(Selected extract)

The city’s payouts include settlements of cases brought by private persons and cases brought by police officers against the Los Angeles Police Department. These payouts are connected to a longer history of the city paying over $245 million to remedy legal claims against the police department over the past 5.5 years.

Minneapolis, Minnesota 2021

The City of Minneapolis agreed to pay George Floyd’s family $27 million to settle the family’s lawsuit. Floyd’s murder by Minneapolis police officer Derek Chauvin in 2020 set off national and international protests concerning police brutality and racial justice.

The payout is another act in a series of police brutality payouts by Minneapolis: it was only two years ago when the city paid out $20 million to the family of Justine Ruszczyk, a woman killed by then-police officer Mohamed Noor.

New Jersey 2021

The City of Millville agreed to a $95,000 settlement of a lawsuit accusing a police officer of falsely testifying before a grand jury.

Millville Police Officer, Albert Chard Jr., testified that he was dragged by David Carpenter’s pick-up truck. Chard’s testimony led to a grand jury indicting Carpenter for aggravated assault on a police officer and eluding a police officer. A surveillance camera nearby showed that Chard “was not dragged across the street and that Carpenter did absolutely nothing to support his being indicted by the grand jury.” Carpenter was emotionally distressed over the incident, rarely leaving his house due to being ashamed. He filed suit in 2018. The settlement was described as a “compromise” made by the city’s insurer “for the sole purpose of terminating the litigation.”

(End Selected extract)
(Source material)

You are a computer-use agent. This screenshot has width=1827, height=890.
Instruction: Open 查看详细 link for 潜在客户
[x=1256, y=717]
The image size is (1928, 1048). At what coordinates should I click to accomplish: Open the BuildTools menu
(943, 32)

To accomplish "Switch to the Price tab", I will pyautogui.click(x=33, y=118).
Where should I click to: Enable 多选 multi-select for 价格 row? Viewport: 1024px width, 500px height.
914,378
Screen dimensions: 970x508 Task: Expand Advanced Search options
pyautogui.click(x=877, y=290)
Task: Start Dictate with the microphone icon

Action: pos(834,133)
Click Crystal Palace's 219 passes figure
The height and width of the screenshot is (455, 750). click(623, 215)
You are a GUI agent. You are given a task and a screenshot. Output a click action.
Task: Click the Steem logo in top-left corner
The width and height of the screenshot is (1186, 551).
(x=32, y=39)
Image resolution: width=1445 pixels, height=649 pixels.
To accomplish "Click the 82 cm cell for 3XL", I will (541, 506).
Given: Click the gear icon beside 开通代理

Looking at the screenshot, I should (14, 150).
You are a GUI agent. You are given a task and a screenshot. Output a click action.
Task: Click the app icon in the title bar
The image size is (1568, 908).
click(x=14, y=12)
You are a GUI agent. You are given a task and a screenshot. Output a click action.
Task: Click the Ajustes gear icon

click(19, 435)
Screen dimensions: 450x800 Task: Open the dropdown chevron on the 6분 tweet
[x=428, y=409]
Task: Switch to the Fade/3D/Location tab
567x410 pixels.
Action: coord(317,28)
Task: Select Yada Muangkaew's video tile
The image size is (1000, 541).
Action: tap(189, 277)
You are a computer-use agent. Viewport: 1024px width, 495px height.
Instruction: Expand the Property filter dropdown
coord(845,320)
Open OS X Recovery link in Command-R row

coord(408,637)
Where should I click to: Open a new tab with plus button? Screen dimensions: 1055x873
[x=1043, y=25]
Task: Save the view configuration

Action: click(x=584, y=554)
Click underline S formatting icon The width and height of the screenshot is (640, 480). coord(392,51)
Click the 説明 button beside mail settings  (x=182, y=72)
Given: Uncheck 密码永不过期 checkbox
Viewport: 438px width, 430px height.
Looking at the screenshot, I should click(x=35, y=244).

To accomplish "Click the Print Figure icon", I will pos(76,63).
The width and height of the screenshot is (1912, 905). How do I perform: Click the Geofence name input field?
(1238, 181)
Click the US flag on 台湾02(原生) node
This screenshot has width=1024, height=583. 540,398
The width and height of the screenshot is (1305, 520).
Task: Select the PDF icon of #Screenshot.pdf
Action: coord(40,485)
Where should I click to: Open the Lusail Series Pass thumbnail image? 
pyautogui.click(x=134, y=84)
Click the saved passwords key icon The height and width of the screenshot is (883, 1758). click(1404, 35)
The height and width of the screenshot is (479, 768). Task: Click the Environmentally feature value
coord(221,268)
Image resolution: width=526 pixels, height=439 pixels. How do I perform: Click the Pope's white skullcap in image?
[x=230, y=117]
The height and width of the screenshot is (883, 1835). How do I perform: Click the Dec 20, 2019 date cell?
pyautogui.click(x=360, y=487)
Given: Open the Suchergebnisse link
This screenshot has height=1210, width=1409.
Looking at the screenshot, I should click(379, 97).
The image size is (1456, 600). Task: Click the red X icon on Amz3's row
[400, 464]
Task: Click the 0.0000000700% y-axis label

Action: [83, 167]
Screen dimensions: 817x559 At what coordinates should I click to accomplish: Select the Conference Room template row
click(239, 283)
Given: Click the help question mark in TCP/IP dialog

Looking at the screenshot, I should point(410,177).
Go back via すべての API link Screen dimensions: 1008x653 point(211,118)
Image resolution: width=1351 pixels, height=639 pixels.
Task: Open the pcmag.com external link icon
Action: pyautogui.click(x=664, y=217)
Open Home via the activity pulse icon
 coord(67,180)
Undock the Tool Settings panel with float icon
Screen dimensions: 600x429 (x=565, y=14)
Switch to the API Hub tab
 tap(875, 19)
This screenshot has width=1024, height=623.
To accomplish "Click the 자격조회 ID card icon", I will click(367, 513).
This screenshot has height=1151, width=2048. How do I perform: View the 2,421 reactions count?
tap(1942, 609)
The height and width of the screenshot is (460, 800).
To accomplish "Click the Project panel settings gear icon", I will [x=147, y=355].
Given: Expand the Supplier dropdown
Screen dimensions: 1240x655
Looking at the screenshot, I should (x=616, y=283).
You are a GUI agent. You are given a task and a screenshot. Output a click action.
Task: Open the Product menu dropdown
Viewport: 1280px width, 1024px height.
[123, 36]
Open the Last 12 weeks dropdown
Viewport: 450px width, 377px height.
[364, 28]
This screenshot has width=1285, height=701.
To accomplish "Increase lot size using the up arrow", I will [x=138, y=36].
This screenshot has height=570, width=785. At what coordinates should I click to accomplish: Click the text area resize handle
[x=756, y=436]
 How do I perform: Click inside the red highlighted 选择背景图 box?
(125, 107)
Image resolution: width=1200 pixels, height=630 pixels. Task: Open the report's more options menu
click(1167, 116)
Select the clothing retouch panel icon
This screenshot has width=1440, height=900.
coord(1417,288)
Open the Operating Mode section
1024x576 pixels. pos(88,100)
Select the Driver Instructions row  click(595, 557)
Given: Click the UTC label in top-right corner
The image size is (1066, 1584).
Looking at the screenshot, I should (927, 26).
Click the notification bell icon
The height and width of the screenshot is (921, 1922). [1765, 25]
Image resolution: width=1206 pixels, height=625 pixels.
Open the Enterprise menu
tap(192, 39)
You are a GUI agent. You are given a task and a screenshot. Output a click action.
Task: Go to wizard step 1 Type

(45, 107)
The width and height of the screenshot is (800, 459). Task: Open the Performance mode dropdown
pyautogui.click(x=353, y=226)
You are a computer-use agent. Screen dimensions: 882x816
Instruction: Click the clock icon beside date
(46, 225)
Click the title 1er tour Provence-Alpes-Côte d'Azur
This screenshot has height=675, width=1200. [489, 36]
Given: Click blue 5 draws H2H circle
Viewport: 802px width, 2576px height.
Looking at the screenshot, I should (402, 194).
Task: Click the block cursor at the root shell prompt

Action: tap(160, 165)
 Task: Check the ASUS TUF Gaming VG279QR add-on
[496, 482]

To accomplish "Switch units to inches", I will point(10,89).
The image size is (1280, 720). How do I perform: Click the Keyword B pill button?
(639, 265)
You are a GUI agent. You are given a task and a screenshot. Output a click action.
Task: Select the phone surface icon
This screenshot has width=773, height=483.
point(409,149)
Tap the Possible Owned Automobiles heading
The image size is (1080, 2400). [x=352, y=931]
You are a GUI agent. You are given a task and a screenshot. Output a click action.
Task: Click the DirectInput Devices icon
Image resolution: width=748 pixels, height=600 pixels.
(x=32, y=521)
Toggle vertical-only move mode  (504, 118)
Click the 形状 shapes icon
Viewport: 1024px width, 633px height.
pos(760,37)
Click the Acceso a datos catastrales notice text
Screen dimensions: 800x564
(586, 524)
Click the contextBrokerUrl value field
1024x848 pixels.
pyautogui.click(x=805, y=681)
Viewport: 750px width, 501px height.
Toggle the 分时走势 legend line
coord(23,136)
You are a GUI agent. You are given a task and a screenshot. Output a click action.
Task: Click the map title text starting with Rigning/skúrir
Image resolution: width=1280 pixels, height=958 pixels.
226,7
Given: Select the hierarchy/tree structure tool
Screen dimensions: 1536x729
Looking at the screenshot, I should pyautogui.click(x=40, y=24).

(End Source material)

■ Problems to solve
[a] From the text on police settlements, quote word for word the part from "The payout is" up to and including "officer Mohamed Noor.".
[b] Name every person whom the text on police settlements identifies by name.

■ Solutions to the tasks
[a]
The payout is another act in a series of police brutality payouts by Minneapolis: it was only two years ago when the city paid out $20 million to the family of Justine Ruszczyk, a woman killed by then-police officer Mohamed Noor.

[b]
George Floyd
Derek Chauvin
Justine Ruszczyk
Mohamed Noor
Albert Chard Jr.
David Carpenter